On day one of Heartbleed, there were 600,000 discoverable devices infected. Today, there are 300,000. Only about half of them were patched or patchable. We have a long tail of about 50% of the original infection spread cannot be remediated.

So again, tell us what's in it. It can't be known defective. It would be tantamount to negligence or malpractice. And number three, it has to be capable of being updated.

Put that in the face of Bouncy Castle, and they would've said, "Oh, wow, I didn't know we were using a CVSS 10. Let me just slide to the right." So I think it's much more like a supply chain management. And you know what? You know who we have to thank for this kind of an idea so we don't have to invent this from whole cloth?

We got the Deming guy again. Post-World War II, he was sent to Japan to help with the recovery, and many of the root ideas that made it into Toyota quality management came from that man. And you're familiar with many of his practices because you're using them in Lean and you're using them in DevOps in continuous improvement. So I would argue that the four V's that you might find in Toyota supply chain also apply to software.

So I have some sexy data, but I don't think I'm going to have much time to show it to you. So I decided I was going to take drinks for questions at the bar. But if you think about this in terms, bless you again, a part might be something like an airbag, which might make it into several cars, which are compound projects, and they might make it to several consumers. Struts might make it into Bank of America, Bank of Brazil, any bank you want to pick, and then it affects their customers.

But guess what? It's turtles all the way down because Struts could make it in IBM WebSphere, which doesn't fix it for a calendar year. So even if you've systematically eliminated Struts 2 from your vulnerability list, the products you've consumed haven't. So I think this kind of a supply chain visibility and transparency will really help us manage these things down in an economic way.

And then the last thing I will show you is, well, one piece of data. There's a white paper I wrote with Dan Geer on supply chain risk. And, well, the role of DevOps actually, bottom line, is helps at all three layers of this. But there is a white paper I'll point you at from Dan Geer, and what we did in my last 30 seconds here is I decided to start looking at the integrity of the projects that we house in Central to see who does the best job taking care of software flaws as they're found.

And across the entire population, the sad news was when a vulnerability is introduced into one of these projects, only 41% ever get fixed. So at the moment, the state of the union for our supply chain is very poor. Less than half of those flaws are ever fixed, which means you're inheriting quite a bit of risk. When they do fix them, the mean time to remediate, the MTTR, is 390 days, over a calendar year.
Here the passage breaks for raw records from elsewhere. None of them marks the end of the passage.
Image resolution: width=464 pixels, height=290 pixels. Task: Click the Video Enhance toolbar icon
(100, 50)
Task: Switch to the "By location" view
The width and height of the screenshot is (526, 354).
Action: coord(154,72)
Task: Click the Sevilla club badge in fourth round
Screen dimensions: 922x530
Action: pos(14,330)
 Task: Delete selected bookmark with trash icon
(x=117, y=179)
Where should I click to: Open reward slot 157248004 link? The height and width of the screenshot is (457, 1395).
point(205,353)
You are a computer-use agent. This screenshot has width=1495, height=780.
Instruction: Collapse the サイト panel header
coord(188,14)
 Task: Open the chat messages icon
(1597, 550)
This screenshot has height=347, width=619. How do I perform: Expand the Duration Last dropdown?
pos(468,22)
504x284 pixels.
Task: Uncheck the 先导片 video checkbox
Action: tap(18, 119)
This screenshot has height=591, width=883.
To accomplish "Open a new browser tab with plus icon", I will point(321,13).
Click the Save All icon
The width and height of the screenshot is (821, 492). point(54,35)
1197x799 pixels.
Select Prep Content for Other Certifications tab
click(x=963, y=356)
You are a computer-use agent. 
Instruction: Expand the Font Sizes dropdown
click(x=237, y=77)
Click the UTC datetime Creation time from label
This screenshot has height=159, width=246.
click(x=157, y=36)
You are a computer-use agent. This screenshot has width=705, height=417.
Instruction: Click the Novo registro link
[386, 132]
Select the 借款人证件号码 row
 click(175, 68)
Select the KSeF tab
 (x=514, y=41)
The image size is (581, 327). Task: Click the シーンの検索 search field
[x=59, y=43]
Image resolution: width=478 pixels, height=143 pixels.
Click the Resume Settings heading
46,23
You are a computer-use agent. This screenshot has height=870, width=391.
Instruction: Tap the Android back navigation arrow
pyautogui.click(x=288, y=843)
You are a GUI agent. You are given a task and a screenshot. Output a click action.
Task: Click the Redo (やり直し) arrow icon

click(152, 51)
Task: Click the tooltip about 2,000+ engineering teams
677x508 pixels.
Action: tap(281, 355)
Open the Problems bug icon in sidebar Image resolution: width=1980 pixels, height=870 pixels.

And then I look to see if maybe they do a better job on the really serious flaws, the CVSS 10s, and they do a little bit better. That's about 224 days. Now, the reason I say this is on the macro level, the story's very, very bad. But on a project-by-project basis, some of them fix all of their flaws in 30 to 90 days or less.

And my belief is by adding this transparency and visibility, and if you start acting as a supply chain, you will gravitate towards trustworthy, reliable projects. And we have a chance to affect those automobiles, those cars, those medical devices, and finally save the world. So take out your wallet. On one side, I have my family photos.

On the other side, I have my credit card. We spend $80 billion and all our best and brightest trying to secure those credit cards. We're not doing very much of anything to protect the cars, the medical devices, and the critical infrastructure our families depend upon. So Gene said, what can you do to help?

My request from you is help me fix that ratio. So thank you for your time.